>> BEGIN QUOTED PASSAGE

Based on what happens when the Cowboys face the Giants, one of these dysfunctional messes will be able to lay claim to being the best team in the NFC East and hang their "Tallest Midget" banner. The other will start sifting through the rubble of another wasted season.

Somewhere, Philadelphia coach Andy Reid and his Dream Team will be crying.

Question: How were the Eagles unable to win this raggedy division?

Better question: How are either the Cowboys or Giants in position to do so? It was only a couple of weeks ago the Cowboys were choking away a game to the Giants, who then responded by getting pummeled by the dog-butt Redskins.

The underachievement is thick on both teams. Neither is trustworthy.

One is going to the playoffs. The other gets the shame spiral of trying to explain how they again failed to reach the playoffs. The walk of shame in Dallas and New York is beyond brutal unlike in say, Cincinnati, where failure, if not expected, is at least a frequent enough visitor that everybody just kind of waves when he shows up again.

How long ago does Mark Sanchize seem? Now he’s Sanchez and half of New York wants him fired.

Me? I'd be interested to watch Sanchez when unencumbered by Jets OC Brian Schottenheimer.

This is sports life in New York, where failure leads to back-page rip jobs and underachievement is worse. They were calling for Tom Coughlin's job before the Cowboy comeback and will again if the Giants lose Sunday.

The Cowboys face the same offseason of questions and frustration if they lose. They are much too good to be this bad, or else they really are this bad and have spent years overvaluing the talent base of this core group of guys. Either way, the Cowboys have built a culture of disappointment. They lead the league in extending their own and predicting big things only to fall woefully short in those game things they play on Sunday.

The Giants at least have a recent Super Bowl on their resume. The Cowboys have hype.

Their train wreck feels more spectacular, too, because they have craziness like what went down on Christmas Eve. Cowboys owner Jerry Jones went down to the sideline during the game to advise his coach on in-game decisions. This is crazy even by Cowboys standards, yet this kind of silliness is what accounts for football operations in Dallas.

And we wonder why they have managed to win a big bag of nothing?

>> END QUOTED PASSAGE
>> BEGIN SOURCE EXCERPT

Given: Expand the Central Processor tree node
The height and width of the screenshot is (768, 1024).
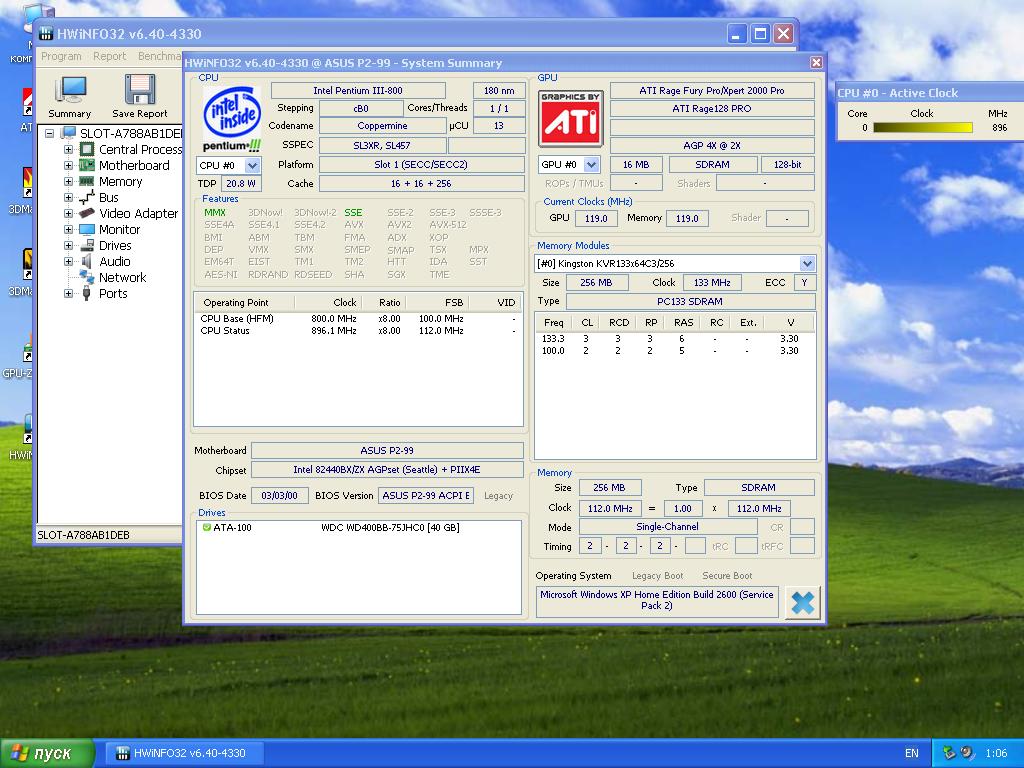Looking at the screenshot, I should click(69, 150).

>> END SOURCE EXCERPT

Please summarize the text about the Cowboys and Giants in two sentences. The listing was taken from a different source than the text about the Cowboys and Giants.

Whichever of the Cowboys and Giants wins their game can claim to be the best team in a weak NFC East and goes to the playoffs, while the other faces another wasted season and the shame of explaining its failure. Both teams are called underachieving and untrustworthy: the Giants at least have a recent Super Bowl, but the Cowboys have only hype and a culture of disappointment, shown when owner Jerry Jones went to the sideline on Christmas Eve to advise his coach.